WHAT TO PRODUCE
From the data below, retype exactly the lines starting with the one that contains "Task: Select the Work-life" and ending with the one that contains "This screenshot has height=1520, width=1204.", both included.
*** Opening of DATASET EXCERPTS ***
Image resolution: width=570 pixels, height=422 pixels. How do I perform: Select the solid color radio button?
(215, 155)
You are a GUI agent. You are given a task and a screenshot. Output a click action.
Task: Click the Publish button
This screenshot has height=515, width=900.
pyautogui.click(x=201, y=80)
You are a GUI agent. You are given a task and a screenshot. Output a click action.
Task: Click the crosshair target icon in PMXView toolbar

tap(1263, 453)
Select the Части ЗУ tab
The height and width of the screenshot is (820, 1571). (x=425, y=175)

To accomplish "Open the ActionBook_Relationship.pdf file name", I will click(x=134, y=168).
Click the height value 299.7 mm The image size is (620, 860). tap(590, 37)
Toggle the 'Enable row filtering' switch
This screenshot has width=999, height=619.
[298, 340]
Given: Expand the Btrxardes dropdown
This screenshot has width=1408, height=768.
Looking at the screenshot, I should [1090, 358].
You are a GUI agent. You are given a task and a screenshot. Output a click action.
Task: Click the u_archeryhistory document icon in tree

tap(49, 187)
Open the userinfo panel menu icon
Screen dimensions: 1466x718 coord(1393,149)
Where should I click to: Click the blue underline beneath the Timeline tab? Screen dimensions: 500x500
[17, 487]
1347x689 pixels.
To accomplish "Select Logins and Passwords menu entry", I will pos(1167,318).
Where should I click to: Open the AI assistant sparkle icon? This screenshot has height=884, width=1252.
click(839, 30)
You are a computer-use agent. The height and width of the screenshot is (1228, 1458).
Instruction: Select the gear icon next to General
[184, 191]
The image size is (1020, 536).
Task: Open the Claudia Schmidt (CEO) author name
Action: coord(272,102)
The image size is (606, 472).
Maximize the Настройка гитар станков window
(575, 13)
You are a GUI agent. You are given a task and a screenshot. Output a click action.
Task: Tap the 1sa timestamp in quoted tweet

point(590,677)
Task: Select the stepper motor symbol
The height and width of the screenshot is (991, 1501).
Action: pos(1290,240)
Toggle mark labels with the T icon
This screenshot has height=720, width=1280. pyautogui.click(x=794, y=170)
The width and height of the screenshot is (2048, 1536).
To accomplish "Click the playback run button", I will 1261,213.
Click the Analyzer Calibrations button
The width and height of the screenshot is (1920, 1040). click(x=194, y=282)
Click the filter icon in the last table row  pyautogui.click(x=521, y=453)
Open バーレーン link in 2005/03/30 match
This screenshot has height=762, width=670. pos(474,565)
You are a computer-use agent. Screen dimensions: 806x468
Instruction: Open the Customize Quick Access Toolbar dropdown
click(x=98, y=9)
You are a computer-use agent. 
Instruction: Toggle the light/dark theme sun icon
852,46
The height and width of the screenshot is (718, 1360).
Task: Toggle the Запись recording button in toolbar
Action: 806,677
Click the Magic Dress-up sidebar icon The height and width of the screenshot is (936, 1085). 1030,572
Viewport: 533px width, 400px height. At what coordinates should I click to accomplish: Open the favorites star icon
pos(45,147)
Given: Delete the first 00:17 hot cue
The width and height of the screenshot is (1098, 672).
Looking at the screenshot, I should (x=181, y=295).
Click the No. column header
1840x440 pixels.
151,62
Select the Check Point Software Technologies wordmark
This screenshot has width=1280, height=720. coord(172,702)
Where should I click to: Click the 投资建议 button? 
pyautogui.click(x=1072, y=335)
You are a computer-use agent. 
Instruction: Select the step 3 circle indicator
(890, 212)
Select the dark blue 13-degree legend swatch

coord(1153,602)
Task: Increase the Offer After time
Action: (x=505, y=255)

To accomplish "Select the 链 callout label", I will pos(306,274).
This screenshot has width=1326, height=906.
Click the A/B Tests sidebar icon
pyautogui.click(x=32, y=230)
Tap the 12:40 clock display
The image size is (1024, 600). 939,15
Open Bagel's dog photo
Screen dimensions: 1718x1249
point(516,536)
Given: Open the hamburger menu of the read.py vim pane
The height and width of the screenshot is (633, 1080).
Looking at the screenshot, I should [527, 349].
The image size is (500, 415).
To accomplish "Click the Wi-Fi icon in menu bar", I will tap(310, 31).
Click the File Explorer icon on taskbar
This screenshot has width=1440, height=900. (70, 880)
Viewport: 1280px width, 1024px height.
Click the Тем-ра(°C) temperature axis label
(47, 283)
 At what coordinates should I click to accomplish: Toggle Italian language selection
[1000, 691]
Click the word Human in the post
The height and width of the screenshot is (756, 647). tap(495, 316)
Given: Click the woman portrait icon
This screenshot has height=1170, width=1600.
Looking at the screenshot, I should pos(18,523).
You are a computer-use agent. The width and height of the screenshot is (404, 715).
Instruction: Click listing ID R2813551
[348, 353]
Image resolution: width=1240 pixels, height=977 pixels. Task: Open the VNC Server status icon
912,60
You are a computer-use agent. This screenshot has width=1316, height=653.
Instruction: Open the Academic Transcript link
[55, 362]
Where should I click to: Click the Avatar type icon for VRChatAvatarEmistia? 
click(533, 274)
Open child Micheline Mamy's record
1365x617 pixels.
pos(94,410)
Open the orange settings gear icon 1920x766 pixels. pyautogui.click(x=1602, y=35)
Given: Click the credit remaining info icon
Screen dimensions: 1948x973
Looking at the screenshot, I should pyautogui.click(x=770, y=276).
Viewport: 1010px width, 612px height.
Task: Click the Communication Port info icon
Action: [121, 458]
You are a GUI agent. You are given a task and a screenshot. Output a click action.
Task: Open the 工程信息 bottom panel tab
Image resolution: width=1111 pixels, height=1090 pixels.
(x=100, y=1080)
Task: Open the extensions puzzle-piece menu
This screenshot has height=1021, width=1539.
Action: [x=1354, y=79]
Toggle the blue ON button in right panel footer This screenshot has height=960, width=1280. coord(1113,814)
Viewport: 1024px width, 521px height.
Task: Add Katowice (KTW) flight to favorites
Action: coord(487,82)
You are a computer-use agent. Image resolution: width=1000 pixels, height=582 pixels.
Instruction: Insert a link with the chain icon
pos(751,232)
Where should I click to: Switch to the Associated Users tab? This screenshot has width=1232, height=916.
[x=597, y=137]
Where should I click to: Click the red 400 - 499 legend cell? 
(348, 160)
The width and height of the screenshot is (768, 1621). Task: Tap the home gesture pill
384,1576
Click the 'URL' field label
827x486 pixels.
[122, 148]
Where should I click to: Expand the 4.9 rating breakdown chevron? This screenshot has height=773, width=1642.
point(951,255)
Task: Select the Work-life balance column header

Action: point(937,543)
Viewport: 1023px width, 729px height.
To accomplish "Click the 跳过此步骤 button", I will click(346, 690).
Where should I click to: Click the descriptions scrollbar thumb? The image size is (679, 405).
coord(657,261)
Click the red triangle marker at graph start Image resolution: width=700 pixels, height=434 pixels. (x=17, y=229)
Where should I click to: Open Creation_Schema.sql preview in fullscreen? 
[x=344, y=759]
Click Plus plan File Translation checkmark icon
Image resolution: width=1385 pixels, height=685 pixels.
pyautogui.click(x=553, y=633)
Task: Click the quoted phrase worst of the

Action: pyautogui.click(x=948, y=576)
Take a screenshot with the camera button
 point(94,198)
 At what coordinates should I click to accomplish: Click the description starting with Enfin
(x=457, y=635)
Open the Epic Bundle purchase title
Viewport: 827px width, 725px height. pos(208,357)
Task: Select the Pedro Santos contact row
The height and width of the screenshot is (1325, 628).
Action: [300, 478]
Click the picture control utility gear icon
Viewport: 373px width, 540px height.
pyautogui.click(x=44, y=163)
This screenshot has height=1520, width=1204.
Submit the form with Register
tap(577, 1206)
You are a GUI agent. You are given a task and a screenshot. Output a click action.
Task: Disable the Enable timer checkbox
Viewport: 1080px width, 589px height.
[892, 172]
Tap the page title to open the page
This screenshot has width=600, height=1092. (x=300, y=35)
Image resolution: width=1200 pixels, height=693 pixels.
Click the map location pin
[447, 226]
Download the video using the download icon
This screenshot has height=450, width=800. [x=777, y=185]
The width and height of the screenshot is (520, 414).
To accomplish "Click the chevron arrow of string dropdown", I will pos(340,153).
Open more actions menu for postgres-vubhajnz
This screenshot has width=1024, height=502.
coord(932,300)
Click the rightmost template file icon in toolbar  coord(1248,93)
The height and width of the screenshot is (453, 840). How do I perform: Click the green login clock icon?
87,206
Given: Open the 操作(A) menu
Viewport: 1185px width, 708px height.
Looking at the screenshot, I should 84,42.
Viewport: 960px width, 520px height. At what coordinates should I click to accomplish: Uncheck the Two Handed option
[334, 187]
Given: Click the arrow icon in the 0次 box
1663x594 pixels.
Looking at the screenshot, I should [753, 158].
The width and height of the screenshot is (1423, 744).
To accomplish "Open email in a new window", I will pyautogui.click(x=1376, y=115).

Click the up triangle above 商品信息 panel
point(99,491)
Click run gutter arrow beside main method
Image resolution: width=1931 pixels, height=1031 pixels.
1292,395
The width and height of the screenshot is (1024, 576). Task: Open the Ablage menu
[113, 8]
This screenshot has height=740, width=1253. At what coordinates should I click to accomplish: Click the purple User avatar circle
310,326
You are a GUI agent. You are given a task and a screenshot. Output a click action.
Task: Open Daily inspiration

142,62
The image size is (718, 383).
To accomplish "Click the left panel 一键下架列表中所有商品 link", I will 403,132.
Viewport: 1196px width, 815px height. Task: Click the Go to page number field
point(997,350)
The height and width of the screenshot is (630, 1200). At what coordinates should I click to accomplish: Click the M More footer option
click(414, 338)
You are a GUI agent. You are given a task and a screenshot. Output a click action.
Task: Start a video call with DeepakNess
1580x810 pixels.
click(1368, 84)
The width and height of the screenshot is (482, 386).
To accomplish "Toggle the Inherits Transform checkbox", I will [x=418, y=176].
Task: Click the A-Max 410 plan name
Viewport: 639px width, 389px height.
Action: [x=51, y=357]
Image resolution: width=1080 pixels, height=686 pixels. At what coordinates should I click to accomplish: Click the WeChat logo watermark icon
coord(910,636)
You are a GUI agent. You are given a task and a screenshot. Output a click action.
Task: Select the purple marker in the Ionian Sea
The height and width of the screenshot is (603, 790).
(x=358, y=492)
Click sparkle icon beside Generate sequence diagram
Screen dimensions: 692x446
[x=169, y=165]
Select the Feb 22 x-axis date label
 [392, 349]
*** Close of DATASET EXCERPTS ***
RESULT FOR THIS TASK
Task: Select the Work-life balance column header

Action: point(937,543)
Viewport: 1023px width, 729px height.
To accomplish "Click the 跳过此步骤 button", I will click(346, 690).
Where should I click to: Click the descriptions scrollbar thumb? The image size is (679, 405).
coord(657,261)
Click the red triangle marker at graph start Image resolution: width=700 pixels, height=434 pixels. (x=17, y=229)
Where should I click to: Open Creation_Schema.sql preview in fullscreen? 
[x=344, y=759]
Click Plus plan File Translation checkmark icon
Image resolution: width=1385 pixels, height=685 pixels.
pyautogui.click(x=553, y=633)
Task: Click the quoted phrase worst of the

Action: pyautogui.click(x=948, y=576)
Take a screenshot with the camera button
 point(94,198)
 At what coordinates should I click to accomplish: Click the description starting with Enfin
(x=457, y=635)
Open the Epic Bundle purchase title
Viewport: 827px width, 725px height. pos(208,357)
Task: Select the Pedro Santos contact row
The height and width of the screenshot is (1325, 628).
Action: [300, 478]
Click the picture control utility gear icon
Viewport: 373px width, 540px height.
pyautogui.click(x=44, y=163)
This screenshot has height=1520, width=1204.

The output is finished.